EXERCISE DESCRIPTION » Identify and pull out each line of the entries in which "Запчастини" occurs.

Source data:
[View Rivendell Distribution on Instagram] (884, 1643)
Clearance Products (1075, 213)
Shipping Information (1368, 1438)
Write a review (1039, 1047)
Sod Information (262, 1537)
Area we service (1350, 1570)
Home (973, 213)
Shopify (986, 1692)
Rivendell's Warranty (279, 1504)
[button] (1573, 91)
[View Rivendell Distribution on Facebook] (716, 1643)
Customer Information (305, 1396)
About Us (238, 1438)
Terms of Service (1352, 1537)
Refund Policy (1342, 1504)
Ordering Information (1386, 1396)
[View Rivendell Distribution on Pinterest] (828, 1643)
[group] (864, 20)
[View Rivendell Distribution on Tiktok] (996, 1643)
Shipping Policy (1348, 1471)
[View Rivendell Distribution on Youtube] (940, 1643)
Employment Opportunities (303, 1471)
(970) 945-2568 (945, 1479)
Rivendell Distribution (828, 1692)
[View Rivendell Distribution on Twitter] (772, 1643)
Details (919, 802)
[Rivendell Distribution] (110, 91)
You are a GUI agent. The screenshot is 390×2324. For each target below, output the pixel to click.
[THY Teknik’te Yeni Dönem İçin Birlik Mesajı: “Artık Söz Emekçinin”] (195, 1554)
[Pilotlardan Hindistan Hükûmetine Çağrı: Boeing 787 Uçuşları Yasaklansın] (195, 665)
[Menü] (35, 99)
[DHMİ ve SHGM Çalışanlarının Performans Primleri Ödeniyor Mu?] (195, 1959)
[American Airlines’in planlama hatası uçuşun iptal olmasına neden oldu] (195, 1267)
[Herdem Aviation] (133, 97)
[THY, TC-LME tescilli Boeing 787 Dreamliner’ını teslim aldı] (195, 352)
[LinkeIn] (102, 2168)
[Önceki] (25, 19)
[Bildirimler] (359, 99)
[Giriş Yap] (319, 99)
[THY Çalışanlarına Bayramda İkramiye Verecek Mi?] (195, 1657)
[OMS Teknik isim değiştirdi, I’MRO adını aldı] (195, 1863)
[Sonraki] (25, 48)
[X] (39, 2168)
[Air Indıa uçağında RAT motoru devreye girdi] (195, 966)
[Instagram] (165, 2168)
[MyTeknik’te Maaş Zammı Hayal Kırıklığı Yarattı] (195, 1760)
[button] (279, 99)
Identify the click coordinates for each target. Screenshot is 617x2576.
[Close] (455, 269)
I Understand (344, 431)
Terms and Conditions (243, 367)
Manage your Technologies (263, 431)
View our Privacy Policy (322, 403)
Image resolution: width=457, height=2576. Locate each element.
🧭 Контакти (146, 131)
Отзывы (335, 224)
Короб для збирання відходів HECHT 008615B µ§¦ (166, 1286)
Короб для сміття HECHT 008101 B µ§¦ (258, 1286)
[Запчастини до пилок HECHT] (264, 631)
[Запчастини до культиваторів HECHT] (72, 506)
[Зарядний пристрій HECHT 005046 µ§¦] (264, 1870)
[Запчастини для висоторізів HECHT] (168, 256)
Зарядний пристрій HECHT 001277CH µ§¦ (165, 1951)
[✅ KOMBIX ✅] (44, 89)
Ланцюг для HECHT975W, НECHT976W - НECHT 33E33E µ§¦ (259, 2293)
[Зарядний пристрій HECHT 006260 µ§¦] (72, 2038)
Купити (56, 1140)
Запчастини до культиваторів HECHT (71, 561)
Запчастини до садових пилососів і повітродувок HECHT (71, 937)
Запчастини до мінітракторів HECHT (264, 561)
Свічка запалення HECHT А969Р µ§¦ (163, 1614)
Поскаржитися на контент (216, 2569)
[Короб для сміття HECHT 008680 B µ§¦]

RESULT FOR THIS EXERCISE »
[Запчастини до пилок HECHT] (264, 631)
[Запчастини до культиваторів HECHT] (72, 506)
[Запчастини для висоторізів HECHT] (168, 256)
Запчастини до культиваторів HECHT (71, 561)
Запчастини до садових пилососів і повітродувок HECHT (71, 937)
Запчастини до мінітракторів HECHT (264, 561)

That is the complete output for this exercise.